- [Required action] Copy exactly, please, each line of the data below until the line that contains "Given: Select the" has been copied, beginning at the top.

- [Given records]
--- START ---

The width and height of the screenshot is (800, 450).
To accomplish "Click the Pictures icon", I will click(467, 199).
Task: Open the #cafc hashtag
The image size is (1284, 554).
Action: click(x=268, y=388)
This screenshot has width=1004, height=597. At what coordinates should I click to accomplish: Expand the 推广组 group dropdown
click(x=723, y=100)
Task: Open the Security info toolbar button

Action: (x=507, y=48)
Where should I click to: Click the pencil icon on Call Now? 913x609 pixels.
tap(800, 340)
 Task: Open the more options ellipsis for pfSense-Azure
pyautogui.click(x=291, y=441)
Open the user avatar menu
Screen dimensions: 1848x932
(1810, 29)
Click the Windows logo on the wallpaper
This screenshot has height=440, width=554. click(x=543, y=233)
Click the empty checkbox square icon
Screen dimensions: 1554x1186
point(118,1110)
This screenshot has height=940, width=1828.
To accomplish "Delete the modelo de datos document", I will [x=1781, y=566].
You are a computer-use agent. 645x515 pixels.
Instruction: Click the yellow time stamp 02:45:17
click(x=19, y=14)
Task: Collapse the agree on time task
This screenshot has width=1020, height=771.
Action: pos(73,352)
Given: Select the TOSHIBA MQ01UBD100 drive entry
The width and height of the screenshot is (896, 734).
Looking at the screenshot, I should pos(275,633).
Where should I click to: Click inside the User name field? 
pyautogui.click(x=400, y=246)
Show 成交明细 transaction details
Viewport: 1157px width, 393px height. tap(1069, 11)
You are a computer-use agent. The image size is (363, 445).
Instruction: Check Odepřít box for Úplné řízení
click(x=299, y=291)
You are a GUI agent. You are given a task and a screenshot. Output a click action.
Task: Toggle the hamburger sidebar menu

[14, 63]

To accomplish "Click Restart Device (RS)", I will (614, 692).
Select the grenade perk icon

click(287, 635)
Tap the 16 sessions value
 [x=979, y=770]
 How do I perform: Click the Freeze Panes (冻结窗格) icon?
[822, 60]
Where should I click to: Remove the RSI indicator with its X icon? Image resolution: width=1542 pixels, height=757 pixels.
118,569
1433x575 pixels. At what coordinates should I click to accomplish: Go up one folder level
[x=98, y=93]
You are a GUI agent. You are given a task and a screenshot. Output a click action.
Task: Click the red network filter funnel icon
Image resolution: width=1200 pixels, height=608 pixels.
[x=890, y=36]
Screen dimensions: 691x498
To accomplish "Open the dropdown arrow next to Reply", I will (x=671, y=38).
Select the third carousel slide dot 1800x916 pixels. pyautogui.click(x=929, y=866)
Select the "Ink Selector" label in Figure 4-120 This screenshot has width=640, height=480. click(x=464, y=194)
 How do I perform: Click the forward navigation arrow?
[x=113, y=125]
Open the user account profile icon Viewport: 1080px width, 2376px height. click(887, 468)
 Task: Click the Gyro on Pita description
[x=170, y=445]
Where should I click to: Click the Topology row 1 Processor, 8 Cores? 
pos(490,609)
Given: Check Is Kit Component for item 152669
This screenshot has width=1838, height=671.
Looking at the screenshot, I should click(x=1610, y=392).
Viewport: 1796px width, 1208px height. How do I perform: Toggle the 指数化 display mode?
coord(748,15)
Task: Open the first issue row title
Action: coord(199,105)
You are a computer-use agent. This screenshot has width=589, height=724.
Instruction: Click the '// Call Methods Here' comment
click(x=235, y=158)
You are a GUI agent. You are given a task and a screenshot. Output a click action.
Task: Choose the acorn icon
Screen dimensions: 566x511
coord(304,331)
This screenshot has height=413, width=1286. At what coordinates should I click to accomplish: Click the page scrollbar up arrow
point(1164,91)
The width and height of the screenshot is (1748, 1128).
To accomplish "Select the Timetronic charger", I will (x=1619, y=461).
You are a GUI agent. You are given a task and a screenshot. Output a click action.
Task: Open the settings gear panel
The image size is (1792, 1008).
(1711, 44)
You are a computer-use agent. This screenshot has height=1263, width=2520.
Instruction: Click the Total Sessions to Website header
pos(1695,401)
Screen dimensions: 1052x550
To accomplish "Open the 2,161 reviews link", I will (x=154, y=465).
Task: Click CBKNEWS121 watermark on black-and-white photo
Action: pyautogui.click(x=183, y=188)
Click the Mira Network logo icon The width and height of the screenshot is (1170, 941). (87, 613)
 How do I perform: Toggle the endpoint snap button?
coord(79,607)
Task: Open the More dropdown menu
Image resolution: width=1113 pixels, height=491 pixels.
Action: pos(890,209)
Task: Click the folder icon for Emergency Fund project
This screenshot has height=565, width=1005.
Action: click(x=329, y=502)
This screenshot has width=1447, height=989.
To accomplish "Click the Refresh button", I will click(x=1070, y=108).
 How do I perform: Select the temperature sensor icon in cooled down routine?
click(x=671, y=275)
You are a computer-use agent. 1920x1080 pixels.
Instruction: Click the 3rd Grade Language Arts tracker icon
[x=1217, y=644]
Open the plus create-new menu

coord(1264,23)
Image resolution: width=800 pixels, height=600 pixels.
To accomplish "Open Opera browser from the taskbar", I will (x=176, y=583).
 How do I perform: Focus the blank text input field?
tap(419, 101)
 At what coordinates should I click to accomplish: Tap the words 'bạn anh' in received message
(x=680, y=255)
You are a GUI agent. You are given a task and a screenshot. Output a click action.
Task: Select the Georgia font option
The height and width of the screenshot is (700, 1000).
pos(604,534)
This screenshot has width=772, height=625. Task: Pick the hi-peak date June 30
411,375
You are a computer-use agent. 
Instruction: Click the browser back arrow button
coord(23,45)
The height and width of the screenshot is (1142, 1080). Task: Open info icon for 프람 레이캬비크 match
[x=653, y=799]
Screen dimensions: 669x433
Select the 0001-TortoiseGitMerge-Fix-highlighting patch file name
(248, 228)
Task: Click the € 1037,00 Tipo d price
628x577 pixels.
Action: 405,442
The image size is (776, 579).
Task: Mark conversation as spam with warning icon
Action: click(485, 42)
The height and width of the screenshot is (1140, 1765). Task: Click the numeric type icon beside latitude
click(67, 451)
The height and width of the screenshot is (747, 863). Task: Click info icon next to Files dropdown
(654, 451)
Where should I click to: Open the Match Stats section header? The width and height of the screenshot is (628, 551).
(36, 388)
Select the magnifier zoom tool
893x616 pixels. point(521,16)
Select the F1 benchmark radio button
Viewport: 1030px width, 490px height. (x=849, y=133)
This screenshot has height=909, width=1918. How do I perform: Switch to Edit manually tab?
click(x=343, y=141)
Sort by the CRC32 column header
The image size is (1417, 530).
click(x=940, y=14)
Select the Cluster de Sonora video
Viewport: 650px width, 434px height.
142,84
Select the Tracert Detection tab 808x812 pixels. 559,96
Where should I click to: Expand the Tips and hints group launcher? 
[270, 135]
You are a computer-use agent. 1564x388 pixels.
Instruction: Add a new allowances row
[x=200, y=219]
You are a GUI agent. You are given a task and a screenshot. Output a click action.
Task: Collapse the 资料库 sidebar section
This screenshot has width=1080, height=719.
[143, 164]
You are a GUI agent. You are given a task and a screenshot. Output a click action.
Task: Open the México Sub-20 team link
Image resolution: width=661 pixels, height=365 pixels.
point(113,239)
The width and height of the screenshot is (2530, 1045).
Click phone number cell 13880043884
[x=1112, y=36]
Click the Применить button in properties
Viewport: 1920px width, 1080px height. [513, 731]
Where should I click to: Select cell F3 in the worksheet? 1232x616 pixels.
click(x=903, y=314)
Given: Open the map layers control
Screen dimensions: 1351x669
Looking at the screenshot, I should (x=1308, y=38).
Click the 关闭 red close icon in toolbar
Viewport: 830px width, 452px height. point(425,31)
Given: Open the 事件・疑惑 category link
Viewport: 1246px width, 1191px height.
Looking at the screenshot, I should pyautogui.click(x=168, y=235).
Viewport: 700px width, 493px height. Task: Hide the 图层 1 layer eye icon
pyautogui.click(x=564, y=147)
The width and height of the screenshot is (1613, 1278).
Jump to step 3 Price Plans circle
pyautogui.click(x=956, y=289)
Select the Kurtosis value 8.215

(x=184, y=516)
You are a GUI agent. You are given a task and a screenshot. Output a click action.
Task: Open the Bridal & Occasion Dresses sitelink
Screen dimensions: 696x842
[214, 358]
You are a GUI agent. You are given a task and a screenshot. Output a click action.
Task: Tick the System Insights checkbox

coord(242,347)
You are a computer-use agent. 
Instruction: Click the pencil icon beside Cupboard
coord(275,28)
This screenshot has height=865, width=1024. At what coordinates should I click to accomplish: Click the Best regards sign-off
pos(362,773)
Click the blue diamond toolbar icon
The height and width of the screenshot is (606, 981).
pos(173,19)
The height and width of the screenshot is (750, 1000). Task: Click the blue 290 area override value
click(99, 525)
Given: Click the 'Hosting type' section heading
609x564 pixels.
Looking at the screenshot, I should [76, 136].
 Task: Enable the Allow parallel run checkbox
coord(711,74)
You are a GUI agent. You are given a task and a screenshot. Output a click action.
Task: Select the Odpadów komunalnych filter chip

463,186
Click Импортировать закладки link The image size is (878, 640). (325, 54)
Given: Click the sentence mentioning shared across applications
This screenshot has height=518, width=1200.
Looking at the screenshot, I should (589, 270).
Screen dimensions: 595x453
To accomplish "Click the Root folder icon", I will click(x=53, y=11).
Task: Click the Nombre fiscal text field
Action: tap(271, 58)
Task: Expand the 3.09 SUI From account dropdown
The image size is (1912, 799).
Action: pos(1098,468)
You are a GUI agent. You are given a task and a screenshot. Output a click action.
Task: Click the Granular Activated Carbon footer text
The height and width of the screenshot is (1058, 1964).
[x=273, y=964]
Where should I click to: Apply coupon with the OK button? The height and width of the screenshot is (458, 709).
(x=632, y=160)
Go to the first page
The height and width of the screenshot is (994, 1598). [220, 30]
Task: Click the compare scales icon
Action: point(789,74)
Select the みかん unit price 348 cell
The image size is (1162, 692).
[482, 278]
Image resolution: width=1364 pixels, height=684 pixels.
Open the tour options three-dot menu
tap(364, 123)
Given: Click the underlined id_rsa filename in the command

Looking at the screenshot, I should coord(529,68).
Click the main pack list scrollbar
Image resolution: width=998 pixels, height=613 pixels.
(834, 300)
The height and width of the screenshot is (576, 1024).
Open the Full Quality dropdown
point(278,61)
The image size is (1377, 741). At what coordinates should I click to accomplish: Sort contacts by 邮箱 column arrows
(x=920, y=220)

--- END ---

- [Problem solution]
The width and height of the screenshot is (800, 450).
To accomplish "Click the Pictures icon", I will click(467, 199).
Task: Open the #cafc hashtag
The image size is (1284, 554).
Action: click(x=268, y=388)
This screenshot has width=1004, height=597. At what coordinates should I click to accomplish: Expand the 推广组 group dropdown
click(x=723, y=100)
Task: Open the Security info toolbar button

Action: (x=507, y=48)
Where should I click to: Click the pencil icon on Call Now? 913x609 pixels.
tap(800, 340)
 Task: Open the more options ellipsis for pfSense-Azure
pyautogui.click(x=291, y=441)
Open the user avatar menu
Screen dimensions: 1848x932
(1810, 29)
Click the Windows logo on the wallpaper
This screenshot has height=440, width=554. click(x=543, y=233)
Click the empty checkbox square icon
Screen dimensions: 1554x1186
point(118,1110)
This screenshot has height=940, width=1828.
To accomplish "Delete the modelo de datos document", I will [x=1781, y=566].
You are a computer-use agent. 645x515 pixels.
Instruction: Click the yellow time stamp 02:45:17
click(x=19, y=14)
Task: Collapse the agree on time task
This screenshot has width=1020, height=771.
Action: pos(73,352)
Given: Select the TOSHIBA MQ01UBD100 drive entry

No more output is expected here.